When implementing something like that using mixins, this is how it could roughly look like.

class DatabaseCleaner:
    def on_finish(self):
        print('Cleaning the database')

class CacheCleaner:
    def on_finish(self):
        print('Cleaning the cache')

class Request(DatabaseCleaner, CacheCleaner):
    pass

For this code snippet, what do you think the output would be?

Because of the way Python implements multiple inheritance, it ends up calling the function defined in the first base class. In our example, this happens to be DatabaseCleaner.on_finish, which is what ends up being called. This has the unfortunate side-effect that CacheCleaner.on_finish never gets called.

This is obviously not what we want. We want to print both "Cleaning the database" as well as "Cleaning the cache".

One solution for this problem is to name those on_finish functions differently. So that DatabaseCleaner implements on_finish_database and CacheCleaner implements on_finish_cache.

While that could work (with a little bit of extra effort), it sounds a little odd. What if those two classes are written by two completely different authors who don't know about the existence of each other? Not to mention that this now puts the responsibility on the calling code to remember to call those on_finish_* functions, defeating the mixin-magic in the first place.

Luckily, Python provides a way to call the "next in line" function, which refers to the function with the same name in the "next" base class.
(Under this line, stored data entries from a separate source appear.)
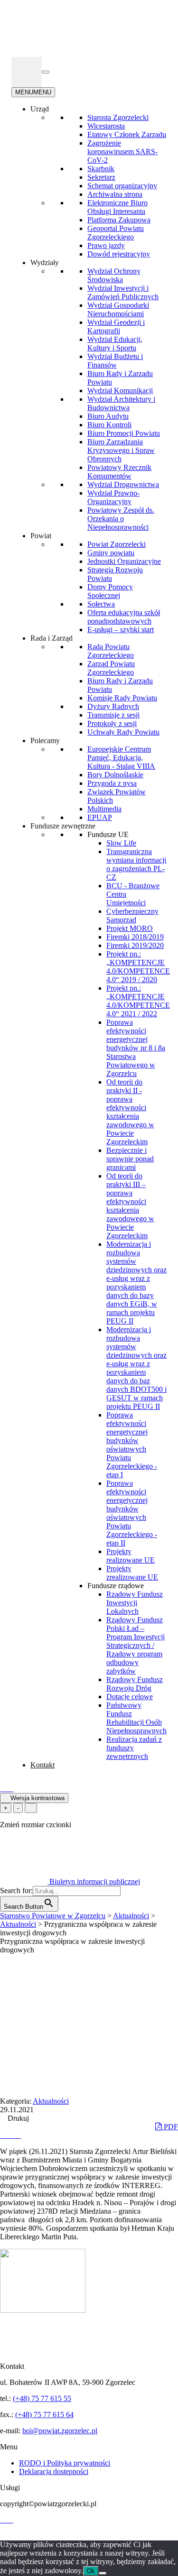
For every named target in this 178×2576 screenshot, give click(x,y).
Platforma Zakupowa (118, 220)
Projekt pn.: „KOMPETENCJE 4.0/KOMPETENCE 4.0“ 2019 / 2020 (138, 967)
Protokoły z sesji (112, 723)
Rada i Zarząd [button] (51, 638)
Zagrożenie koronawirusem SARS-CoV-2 (122, 151)
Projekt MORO (129, 928)
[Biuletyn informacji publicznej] (26, 72)
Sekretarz (101, 177)
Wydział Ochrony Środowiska (114, 275)
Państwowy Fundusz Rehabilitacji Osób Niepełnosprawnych (136, 1718)
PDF (170, 2127)
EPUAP (99, 817)
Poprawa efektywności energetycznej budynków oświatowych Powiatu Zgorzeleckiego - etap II (131, 1513)
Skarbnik (100, 169)
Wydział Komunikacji (120, 390)
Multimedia (104, 809)
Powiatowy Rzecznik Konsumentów (119, 471)
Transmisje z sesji (113, 715)
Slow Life (121, 843)
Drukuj (17, 2118)
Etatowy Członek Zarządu (126, 134)
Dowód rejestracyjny (118, 254)
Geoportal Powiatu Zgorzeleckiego (115, 232)
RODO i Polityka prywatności (64, 2463)
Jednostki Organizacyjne (124, 561)
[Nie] (102, 2573)
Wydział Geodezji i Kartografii (116, 326)
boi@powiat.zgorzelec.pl (59, 2431)
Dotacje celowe (129, 1697)
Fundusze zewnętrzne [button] (62, 826)
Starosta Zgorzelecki (118, 117)
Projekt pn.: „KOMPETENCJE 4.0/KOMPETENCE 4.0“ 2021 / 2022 (138, 1001)
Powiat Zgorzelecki (116, 544)
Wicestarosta (106, 126)
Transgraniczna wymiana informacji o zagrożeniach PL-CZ (136, 864)
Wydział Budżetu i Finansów (115, 360)
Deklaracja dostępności (53, 2471)
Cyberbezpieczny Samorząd (132, 915)
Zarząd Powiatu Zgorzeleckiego (111, 668)
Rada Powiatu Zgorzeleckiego (110, 651)
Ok (91, 2571)
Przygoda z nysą (112, 783)
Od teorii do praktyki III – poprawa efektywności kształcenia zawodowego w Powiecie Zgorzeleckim (130, 1206)
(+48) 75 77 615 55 (42, 2398)
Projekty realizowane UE (130, 1555)
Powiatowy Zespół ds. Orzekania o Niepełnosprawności (120, 518)
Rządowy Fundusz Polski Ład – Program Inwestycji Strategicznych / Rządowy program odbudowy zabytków (135, 1645)
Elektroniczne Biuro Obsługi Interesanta (117, 207)
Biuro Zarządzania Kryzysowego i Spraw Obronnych (121, 450)
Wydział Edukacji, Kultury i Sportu (114, 343)
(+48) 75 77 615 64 (44, 2414)
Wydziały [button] (44, 262)
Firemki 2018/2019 (135, 937)
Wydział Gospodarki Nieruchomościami (118, 309)
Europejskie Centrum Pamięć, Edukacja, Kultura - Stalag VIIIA (121, 757)
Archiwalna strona (114, 194)
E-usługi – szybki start (120, 630)
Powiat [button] (40, 536)
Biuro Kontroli (109, 425)
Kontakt (42, 1765)
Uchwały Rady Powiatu (123, 732)
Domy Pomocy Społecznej (110, 591)
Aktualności (51, 2101)
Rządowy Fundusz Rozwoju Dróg (134, 1683)
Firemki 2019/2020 (135, 945)
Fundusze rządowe (115, 1586)
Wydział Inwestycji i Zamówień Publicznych (123, 292)
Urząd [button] (39, 109)
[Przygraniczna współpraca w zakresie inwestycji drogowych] (4, 2135)
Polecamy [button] (45, 740)
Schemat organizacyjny (122, 186)
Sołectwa (101, 604)
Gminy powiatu (110, 553)
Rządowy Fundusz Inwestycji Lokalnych (134, 1602)
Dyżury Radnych (113, 706)
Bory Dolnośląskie (115, 775)
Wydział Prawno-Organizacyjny (113, 497)
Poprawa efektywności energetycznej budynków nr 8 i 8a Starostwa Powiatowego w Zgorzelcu (135, 1047)
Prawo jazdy (106, 245)
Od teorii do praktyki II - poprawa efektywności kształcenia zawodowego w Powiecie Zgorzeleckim (130, 1112)
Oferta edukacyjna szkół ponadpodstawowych (123, 616)
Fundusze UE (108, 834)
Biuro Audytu (108, 416)
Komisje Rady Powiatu (122, 698)
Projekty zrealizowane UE (132, 1572)
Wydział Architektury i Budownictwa (121, 403)
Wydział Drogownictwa (123, 484)
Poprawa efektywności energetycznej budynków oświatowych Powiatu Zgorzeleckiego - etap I (131, 1445)
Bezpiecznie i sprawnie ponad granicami (130, 1158)
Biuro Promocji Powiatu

Let's modify the clean() functions in both the mixins to something like the following.

class DatabaseCleaner:
    def clean(self):
        print('Cleaning the database')

        try:
            next_clean = super().clean()
        except AttributeError:
            pass
        else:
            next_clean()

Here, inside the try/except clause, we first try to find the function that's "next in line" by using super(). In case one was found, we simply call it. In case no such function was found (which most likely means that this is the last base class), then super().clean() would raise an AttributeError, in which case we can choose to do nothing and do a clean exit.

While this does add 6 extra lines to the mixin code, I feel it's a small price to pay. As library authors, it's nice to act as good citizens and keep in mind that there are other libraries out there as well which our users might use which may result in name clashes. I feel it's a good idea to make our code resistant to such things.

I came across this problem when writing tornado-sqlalchemy, which is a Python package that provides SQLAlchemy integration for Tornado projects. This integration is provided using a DatabaseMixin which makes database Session objects available in the request classes.

When using this library in a work project which also had Sentry integration enabled through sentry-python, I noticed that both tornado-sqlalchemy and sentry-python provided (at least at that time) mixins to perform cleanup at the end of the request. tornado-sqlalchemy did the database cleanup while sentry-python did some cleanup related to Sentry.

But since Tornado provides only a single cleanup function called on_finish, the same function was being overridden by both the libraries. This resulted in the fact that if a user was using both the mixins in their application code, depending on which class order they used when defining the (multiple) inheritance, one cleanup function would be skipped completely.

I've since patched the DatabaseMixin provided by tornado-sqlalchemy so that this problem doesn't exist anymore. But it was still interesting to run into this issue and find the solution.